__WHAT THE TASK ASKS__.
In the data that follows, find the line with "Task: Click the Step 1 label"; transcribe it, every later line up to the one with "This screenshot has width=609, height=588.", and that line as well, exactly and with no others.

__Data extracted from a collection__.

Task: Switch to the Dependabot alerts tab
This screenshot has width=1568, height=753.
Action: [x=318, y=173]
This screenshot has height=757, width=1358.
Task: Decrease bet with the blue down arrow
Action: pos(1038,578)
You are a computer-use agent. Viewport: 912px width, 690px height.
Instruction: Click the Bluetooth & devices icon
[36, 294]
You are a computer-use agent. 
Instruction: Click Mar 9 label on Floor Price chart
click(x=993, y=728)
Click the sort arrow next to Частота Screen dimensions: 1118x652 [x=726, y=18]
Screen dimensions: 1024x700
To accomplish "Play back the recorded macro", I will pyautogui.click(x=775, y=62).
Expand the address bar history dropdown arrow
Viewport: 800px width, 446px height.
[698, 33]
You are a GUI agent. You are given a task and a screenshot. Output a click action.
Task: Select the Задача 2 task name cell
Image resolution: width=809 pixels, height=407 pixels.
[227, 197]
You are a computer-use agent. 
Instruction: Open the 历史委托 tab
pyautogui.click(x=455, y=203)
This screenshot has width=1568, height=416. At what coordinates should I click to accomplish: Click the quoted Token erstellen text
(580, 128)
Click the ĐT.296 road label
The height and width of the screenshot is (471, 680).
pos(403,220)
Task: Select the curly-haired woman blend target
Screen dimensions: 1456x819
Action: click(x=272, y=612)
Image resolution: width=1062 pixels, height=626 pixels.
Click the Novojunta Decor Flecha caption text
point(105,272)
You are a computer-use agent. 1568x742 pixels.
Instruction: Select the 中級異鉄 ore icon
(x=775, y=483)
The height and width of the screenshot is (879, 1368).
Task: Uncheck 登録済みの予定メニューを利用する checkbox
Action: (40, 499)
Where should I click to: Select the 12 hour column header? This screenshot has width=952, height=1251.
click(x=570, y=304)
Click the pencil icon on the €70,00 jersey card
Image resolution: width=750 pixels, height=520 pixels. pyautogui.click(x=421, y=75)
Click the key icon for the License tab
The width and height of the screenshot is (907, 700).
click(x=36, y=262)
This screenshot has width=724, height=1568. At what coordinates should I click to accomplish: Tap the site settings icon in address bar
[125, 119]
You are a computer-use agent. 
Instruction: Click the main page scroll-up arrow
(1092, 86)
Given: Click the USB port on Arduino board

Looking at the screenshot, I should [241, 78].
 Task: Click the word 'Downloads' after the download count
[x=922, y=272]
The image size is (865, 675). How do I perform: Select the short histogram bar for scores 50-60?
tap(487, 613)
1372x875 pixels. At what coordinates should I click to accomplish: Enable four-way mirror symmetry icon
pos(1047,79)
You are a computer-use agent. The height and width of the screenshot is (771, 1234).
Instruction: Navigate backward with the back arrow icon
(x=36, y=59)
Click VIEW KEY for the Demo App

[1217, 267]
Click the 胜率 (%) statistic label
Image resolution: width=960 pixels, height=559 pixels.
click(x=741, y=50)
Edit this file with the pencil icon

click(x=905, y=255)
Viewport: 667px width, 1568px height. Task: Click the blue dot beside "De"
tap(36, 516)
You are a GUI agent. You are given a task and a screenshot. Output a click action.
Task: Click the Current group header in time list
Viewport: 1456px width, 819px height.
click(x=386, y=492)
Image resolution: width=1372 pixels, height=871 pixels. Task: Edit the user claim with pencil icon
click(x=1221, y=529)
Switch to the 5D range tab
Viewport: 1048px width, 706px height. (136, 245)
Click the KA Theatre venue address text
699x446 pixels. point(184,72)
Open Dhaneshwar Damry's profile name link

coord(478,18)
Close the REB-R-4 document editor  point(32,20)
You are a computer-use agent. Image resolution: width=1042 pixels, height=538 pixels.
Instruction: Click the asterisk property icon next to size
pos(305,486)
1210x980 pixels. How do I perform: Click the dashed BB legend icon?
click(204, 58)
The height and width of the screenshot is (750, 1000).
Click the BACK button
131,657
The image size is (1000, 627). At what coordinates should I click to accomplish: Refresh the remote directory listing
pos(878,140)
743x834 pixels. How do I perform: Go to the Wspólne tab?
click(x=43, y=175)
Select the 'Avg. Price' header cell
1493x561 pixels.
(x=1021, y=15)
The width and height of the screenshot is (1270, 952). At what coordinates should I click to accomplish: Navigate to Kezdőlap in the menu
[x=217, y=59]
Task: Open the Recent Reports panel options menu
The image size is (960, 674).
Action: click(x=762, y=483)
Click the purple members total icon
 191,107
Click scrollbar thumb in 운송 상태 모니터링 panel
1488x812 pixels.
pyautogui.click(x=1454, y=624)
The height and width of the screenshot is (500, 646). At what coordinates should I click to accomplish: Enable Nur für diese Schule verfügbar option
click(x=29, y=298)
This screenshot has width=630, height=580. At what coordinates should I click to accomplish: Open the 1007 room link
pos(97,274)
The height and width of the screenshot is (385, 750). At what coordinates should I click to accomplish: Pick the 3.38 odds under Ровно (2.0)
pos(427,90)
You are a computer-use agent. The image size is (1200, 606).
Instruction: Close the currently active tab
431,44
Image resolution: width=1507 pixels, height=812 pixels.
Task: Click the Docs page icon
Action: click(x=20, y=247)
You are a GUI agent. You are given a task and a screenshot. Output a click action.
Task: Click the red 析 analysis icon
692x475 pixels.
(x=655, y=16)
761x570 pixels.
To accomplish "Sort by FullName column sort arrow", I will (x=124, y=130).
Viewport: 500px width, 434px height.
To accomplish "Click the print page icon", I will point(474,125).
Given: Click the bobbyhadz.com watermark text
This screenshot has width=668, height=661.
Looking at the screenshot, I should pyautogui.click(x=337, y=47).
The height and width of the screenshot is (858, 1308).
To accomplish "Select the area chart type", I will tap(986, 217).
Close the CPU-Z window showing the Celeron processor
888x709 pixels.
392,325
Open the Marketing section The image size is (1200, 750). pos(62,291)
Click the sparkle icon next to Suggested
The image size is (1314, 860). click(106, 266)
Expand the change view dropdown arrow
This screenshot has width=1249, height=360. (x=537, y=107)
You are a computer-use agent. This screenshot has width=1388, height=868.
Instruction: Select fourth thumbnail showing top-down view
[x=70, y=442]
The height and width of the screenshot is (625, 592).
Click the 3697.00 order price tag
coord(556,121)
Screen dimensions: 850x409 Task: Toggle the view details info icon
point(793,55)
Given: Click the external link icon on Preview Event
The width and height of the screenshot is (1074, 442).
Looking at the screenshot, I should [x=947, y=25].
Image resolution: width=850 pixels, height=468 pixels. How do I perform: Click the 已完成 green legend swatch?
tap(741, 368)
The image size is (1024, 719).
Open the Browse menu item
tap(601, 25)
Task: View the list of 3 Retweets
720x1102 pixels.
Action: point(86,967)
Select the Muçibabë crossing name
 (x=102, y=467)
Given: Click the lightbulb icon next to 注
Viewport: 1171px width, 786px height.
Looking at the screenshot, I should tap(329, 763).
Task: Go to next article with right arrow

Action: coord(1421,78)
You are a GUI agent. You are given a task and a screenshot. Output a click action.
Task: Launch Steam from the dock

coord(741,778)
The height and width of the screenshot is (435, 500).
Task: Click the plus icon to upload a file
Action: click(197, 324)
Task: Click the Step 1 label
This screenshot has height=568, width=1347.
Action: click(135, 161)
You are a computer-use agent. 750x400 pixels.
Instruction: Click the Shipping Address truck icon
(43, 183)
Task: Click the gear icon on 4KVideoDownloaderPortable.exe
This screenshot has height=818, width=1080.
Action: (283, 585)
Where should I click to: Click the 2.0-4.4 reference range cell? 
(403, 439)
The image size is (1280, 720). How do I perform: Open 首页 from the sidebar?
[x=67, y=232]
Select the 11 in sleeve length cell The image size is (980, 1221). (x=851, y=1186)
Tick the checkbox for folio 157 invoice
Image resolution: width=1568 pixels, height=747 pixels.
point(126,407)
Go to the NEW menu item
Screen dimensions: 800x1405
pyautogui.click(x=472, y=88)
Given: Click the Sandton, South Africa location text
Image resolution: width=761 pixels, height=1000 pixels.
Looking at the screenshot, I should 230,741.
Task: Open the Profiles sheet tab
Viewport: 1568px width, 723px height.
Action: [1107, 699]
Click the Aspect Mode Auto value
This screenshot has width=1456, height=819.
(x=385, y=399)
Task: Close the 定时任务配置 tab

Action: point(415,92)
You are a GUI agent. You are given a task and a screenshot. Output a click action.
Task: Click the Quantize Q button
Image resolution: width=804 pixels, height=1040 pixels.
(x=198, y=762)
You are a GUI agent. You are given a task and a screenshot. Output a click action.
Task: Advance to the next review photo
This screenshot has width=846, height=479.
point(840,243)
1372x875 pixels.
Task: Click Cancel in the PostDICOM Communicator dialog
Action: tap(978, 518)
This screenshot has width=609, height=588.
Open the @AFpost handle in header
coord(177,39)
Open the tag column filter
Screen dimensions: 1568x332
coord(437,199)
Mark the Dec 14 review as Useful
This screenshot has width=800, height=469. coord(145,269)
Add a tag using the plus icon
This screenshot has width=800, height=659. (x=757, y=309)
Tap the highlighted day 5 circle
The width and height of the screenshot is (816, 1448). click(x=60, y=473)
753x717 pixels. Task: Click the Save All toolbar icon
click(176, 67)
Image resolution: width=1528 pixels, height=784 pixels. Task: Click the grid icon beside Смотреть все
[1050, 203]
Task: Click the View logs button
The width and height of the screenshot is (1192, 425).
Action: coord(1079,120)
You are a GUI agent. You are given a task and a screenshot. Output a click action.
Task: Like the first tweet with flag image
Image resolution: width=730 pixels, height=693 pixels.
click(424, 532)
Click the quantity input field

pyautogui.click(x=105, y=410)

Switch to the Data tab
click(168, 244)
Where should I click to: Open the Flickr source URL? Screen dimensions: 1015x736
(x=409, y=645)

__ANSWER TO THE EXERCISE__.
Task: Click the Step 1 label
This screenshot has height=568, width=1347.
Action: click(135, 161)
You are a computer-use agent. 750x400 pixels.
Instruction: Click the Shipping Address truck icon
(43, 183)
Task: Click the gear icon on 4KVideoDownloaderPortable.exe
This screenshot has height=818, width=1080.
Action: (283, 585)
Where should I click to: Click the 2.0-4.4 reference range cell? 
(403, 439)
The image size is (1280, 720). How do I perform: Open 首页 from the sidebar?
[x=67, y=232]
Select the 11 in sleeve length cell The image size is (980, 1221). (x=851, y=1186)
Tick the checkbox for folio 157 invoice
Image resolution: width=1568 pixels, height=747 pixels.
point(126,407)
Go to the NEW menu item
Screen dimensions: 800x1405
pyautogui.click(x=472, y=88)
Given: Click the Sandton, South Africa location text
Image resolution: width=761 pixels, height=1000 pixels.
Looking at the screenshot, I should 230,741.
Task: Open the Profiles sheet tab
Viewport: 1568px width, 723px height.
Action: [1107, 699]
Click the Aspect Mode Auto value
This screenshot has width=1456, height=819.
(x=385, y=399)
Task: Close the 定时任务配置 tab

Action: point(415,92)
You are a GUI agent. You are given a task and a screenshot. Output a click action.
Task: Click the Quantize Q button
Image resolution: width=804 pixels, height=1040 pixels.
(x=198, y=762)
You are a GUI agent. You are given a task and a screenshot. Output a click action.
Task: Advance to the next review photo
This screenshot has width=846, height=479.
point(840,243)
1372x875 pixels.
Task: Click Cancel in the PostDICOM Communicator dialog
Action: tap(978, 518)
This screenshot has width=609, height=588.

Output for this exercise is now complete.